Sociopaths are UnReachable!
We keep trying, but the layers of the character onion just has more layers, tons of layers without a decent core. Ain’t there!
Hope for some unknown thing to stop this insanity! The end of Gates’ $B is not or never near, his need to control the universe is not or never near.
The one thing that could work is for parents, millions of them, to rise up and refuse the continued abuse of their children. Soon, Please!
I actually like the math, but the truth is the english is dead-boring for 6th graders. It’s dry as dust. They’re giving it the ‘ol college try at my son’s school, but I don’t think it’s going well.
He doesn’t understand why they’re chopping everything up and reading two lines at a time, and I can sense he’s fast losing patience with it. There’s a lot of sighing going on and he’s a fairly cheerful person, generally. I know his teacher, his older sister had her and she’s good, so that’s not it. It’s just grim, plodding stuff, which is a shame for him because he prefers math so he wasn’t oriented towards english and could have used something appealing and less dull there.

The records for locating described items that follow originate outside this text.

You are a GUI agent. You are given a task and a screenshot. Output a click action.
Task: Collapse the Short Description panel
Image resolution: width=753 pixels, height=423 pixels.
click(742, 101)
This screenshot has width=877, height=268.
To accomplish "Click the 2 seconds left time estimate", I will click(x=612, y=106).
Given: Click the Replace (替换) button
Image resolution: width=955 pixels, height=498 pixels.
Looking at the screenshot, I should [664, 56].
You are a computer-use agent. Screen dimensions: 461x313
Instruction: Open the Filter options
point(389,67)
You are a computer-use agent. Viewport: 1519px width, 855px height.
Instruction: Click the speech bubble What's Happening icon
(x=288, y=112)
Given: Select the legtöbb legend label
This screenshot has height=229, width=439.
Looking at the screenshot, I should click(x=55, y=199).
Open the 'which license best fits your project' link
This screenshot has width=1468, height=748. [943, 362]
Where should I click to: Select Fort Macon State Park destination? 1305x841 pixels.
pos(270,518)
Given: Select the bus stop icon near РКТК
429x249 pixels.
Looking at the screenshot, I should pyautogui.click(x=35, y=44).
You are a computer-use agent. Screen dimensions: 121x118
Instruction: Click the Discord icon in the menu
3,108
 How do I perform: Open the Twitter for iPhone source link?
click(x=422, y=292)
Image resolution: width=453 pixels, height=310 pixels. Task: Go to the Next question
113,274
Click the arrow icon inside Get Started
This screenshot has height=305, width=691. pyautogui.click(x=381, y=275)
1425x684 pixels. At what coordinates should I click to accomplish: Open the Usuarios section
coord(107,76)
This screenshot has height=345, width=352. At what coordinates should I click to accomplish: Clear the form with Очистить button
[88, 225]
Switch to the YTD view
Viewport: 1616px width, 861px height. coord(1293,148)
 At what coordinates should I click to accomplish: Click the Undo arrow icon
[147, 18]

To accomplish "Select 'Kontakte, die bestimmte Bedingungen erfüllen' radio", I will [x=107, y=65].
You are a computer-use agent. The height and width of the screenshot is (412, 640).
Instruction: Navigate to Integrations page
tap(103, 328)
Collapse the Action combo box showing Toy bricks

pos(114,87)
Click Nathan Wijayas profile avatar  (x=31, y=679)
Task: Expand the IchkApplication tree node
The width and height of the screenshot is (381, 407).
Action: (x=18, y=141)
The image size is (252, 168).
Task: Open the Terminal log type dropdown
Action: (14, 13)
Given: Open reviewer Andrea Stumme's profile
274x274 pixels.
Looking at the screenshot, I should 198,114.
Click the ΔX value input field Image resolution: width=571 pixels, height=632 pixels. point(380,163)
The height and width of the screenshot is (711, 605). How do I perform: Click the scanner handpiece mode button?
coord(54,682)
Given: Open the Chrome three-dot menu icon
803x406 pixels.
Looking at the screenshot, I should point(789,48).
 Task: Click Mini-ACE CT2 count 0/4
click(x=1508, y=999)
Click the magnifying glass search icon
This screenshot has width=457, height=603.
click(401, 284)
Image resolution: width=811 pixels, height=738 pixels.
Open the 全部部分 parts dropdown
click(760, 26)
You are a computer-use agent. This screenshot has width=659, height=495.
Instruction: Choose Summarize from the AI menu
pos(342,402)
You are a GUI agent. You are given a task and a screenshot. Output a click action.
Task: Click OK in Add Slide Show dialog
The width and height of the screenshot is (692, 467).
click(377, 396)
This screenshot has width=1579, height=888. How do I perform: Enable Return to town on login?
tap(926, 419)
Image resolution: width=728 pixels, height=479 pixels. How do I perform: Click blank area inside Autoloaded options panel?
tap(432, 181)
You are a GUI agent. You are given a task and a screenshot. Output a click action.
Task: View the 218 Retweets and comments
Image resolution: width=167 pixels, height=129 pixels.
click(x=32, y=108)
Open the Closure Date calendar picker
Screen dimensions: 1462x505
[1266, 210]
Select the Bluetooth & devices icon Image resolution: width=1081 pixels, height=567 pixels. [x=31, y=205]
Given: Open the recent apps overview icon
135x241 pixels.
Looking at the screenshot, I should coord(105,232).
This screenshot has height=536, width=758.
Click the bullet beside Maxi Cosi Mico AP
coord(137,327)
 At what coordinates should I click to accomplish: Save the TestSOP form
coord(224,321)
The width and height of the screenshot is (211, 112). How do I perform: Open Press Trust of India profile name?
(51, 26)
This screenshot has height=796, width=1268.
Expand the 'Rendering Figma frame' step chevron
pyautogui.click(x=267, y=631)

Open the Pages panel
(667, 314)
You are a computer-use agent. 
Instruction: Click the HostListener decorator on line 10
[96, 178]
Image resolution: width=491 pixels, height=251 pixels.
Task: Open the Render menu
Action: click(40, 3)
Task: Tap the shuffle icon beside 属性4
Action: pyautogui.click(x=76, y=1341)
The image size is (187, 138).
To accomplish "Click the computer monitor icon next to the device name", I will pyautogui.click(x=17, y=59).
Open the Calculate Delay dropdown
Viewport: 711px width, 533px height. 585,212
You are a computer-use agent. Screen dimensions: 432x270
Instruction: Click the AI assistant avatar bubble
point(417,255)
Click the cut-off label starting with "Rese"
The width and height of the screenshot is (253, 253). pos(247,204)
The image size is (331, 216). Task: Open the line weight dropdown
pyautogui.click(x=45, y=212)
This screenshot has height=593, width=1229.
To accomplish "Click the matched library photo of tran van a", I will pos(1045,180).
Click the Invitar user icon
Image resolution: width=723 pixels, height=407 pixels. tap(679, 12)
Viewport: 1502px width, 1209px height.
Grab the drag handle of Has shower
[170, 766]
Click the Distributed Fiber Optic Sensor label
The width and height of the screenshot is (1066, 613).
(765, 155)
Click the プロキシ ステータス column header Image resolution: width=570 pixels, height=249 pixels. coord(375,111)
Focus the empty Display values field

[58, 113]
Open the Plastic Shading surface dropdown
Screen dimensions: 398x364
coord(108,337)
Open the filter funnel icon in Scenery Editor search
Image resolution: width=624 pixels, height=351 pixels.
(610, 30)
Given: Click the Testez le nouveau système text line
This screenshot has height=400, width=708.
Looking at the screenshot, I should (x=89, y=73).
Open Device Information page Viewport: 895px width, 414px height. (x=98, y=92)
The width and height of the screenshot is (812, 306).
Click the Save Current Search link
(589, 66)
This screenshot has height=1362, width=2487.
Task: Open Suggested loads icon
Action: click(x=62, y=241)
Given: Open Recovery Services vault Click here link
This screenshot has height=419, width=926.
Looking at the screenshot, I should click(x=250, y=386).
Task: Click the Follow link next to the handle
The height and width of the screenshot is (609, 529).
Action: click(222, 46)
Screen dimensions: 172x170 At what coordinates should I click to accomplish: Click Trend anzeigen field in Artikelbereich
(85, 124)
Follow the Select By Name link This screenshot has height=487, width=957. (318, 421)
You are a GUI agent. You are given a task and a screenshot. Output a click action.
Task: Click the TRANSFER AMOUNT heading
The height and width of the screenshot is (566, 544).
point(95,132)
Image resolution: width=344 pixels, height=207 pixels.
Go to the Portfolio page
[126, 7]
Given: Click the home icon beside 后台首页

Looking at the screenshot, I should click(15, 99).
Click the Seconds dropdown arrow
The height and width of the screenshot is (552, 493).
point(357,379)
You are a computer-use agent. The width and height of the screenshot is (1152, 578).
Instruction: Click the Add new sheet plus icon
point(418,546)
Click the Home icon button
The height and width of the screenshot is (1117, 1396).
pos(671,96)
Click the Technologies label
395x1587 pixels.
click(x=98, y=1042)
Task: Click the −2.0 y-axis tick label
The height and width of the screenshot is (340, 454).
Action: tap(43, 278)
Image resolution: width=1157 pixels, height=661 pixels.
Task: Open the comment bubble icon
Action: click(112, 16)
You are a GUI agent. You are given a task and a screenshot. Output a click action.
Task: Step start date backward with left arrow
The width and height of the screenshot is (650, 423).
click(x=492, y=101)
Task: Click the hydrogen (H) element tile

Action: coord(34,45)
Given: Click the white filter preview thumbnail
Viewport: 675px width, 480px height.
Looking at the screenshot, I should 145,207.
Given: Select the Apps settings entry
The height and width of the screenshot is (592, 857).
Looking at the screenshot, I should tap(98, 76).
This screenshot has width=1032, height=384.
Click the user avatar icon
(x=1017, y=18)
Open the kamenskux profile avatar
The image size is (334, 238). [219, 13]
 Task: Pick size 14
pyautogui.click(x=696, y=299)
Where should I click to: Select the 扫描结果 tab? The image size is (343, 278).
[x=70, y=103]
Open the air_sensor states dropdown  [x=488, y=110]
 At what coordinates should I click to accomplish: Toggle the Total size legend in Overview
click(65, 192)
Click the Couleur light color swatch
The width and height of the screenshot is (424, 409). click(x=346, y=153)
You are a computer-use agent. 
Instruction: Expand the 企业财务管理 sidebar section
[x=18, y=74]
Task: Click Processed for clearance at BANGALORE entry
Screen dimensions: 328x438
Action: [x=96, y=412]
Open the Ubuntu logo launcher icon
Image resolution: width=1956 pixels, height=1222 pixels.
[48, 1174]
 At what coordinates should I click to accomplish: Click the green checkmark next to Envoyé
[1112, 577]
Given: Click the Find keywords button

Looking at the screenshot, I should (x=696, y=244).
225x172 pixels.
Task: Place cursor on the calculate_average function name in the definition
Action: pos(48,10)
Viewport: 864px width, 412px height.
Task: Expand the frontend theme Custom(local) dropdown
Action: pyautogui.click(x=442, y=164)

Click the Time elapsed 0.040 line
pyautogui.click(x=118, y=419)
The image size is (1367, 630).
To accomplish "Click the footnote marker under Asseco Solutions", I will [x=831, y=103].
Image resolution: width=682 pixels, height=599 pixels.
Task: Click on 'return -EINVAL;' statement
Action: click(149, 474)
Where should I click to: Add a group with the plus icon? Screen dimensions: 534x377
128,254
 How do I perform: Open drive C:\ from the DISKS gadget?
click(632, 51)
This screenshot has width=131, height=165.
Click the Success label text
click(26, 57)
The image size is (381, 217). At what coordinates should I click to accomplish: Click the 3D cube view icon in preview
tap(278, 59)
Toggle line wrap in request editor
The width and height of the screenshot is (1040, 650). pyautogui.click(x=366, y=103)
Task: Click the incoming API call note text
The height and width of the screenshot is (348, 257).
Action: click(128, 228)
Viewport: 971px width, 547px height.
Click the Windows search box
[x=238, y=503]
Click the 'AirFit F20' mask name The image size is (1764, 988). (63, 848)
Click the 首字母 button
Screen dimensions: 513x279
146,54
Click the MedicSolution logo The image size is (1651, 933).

Sorry. I disagree, at least high school. The CCSS math standard is fragmented, inconsistent, and tells teachers what, when, and how to teach. That is a curriculum. Some standard material is in the introductions and not standards. The standards lack coherent threads of concepts throughout. For example, rigid motions are great, but some students need alternatives to learn congruence. Does that mean if they learn the concept but it is presented as rigid motion on the test, they are penalized? Hence, the tests are the true standards. And I cannot analyze them. Implementing the standards for my below grade level students is an exercise in frustration and futility.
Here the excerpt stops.